*** Provided records Section Begins ***
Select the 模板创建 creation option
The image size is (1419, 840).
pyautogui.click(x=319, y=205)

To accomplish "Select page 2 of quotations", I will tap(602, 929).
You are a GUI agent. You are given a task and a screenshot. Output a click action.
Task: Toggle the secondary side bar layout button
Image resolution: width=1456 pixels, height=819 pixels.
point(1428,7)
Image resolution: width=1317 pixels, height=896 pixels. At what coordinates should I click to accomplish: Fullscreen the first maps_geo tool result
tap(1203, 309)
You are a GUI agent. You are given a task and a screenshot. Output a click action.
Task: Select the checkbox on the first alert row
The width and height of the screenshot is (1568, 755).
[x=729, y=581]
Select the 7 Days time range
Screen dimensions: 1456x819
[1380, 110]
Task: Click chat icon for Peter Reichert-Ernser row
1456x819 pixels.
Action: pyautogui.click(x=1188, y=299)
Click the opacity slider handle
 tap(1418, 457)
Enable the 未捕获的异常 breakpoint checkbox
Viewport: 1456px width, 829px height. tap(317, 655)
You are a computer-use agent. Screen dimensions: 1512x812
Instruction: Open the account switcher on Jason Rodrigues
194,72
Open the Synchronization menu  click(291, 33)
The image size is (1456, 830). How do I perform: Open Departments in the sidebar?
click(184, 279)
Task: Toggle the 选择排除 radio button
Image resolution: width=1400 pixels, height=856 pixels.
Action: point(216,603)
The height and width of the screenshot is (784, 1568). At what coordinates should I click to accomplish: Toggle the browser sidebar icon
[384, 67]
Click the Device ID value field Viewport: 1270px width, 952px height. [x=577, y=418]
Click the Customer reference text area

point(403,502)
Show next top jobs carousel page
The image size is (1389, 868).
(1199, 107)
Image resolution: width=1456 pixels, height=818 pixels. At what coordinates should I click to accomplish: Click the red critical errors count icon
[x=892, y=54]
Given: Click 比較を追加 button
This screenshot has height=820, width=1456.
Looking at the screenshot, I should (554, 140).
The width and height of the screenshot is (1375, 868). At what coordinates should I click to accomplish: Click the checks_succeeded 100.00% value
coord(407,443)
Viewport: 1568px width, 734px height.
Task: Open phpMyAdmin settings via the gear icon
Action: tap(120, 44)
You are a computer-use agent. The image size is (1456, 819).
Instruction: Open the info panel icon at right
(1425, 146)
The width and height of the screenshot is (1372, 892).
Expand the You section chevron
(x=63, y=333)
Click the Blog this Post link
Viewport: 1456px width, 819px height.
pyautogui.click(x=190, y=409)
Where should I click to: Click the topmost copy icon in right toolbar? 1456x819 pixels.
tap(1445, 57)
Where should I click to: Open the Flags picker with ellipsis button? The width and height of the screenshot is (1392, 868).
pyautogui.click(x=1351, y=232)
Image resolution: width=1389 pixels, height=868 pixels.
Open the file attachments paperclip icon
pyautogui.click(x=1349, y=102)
*** Provided records Section Ends ***
__Exercise description__
Every record above must be duplicated exactly.

__The answer__
Select the 模板创建 creation option
The image size is (1419, 840).
pyautogui.click(x=319, y=205)

To accomplish "Select page 2 of quotations", I will tap(602, 929).
You are a GUI agent. You are given a task and a screenshot. Output a click action.
Task: Toggle the secondary side bar layout button
Image resolution: width=1456 pixels, height=819 pixels.
point(1428,7)
Image resolution: width=1317 pixels, height=896 pixels. At what coordinates should I click to accomplish: Fullscreen the first maps_geo tool result
tap(1203, 309)
You are a GUI agent. You are given a task and a screenshot. Output a click action.
Task: Select the checkbox on the first alert row
The width and height of the screenshot is (1568, 755).
[x=729, y=581]
Select the 7 Days time range
Screen dimensions: 1456x819
[1380, 110]
Task: Click chat icon for Peter Reichert-Ernser row
1456x819 pixels.
Action: pyautogui.click(x=1188, y=299)
Click the opacity slider handle
 tap(1418, 457)
Enable the 未捕获的异常 breakpoint checkbox
Viewport: 1456px width, 829px height. tap(317, 655)
You are a computer-use agent. Screen dimensions: 1512x812
Instruction: Open the account switcher on Jason Rodrigues
194,72
Open the Synchronization menu  click(291, 33)
The image size is (1456, 830). How do I perform: Open Departments in the sidebar?
click(184, 279)
Task: Toggle the 选择排除 radio button
Image resolution: width=1400 pixels, height=856 pixels.
Action: point(216,603)
The height and width of the screenshot is (784, 1568). At what coordinates should I click to accomplish: Toggle the browser sidebar icon
[384, 67]
Click the Device ID value field Viewport: 1270px width, 952px height. [x=577, y=418]
Click the Customer reference text area

point(403,502)
Show next top jobs carousel page
The image size is (1389, 868).
(1199, 107)
Image resolution: width=1456 pixels, height=818 pixels. At what coordinates should I click to accomplish: Click the red critical errors count icon
[x=892, y=54]
Given: Click 比較を追加 button
This screenshot has height=820, width=1456.
Looking at the screenshot, I should (554, 140).
The width and height of the screenshot is (1375, 868). At what coordinates should I click to accomplish: Click the checks_succeeded 100.00% value
coord(407,443)
Viewport: 1568px width, 734px height.
Task: Open phpMyAdmin settings via the gear icon
Action: tap(120, 44)
You are a computer-use agent. The image size is (1456, 819).
Instruction: Open the info panel icon at right
(1425, 146)
The width and height of the screenshot is (1372, 892).
Expand the You section chevron
(x=63, y=333)
Click the Blog this Post link
Viewport: 1456px width, 819px height.
pyautogui.click(x=190, y=409)
Where should I click to: Click the topmost copy icon in right toolbar? 1456x819 pixels.
tap(1445, 57)
Where should I click to: Open the Flags picker with ellipsis button? The width and height of the screenshot is (1392, 868).
pyautogui.click(x=1351, y=232)
Image resolution: width=1389 pixels, height=868 pixels.
Open the file attachments paperclip icon
pyautogui.click(x=1349, y=102)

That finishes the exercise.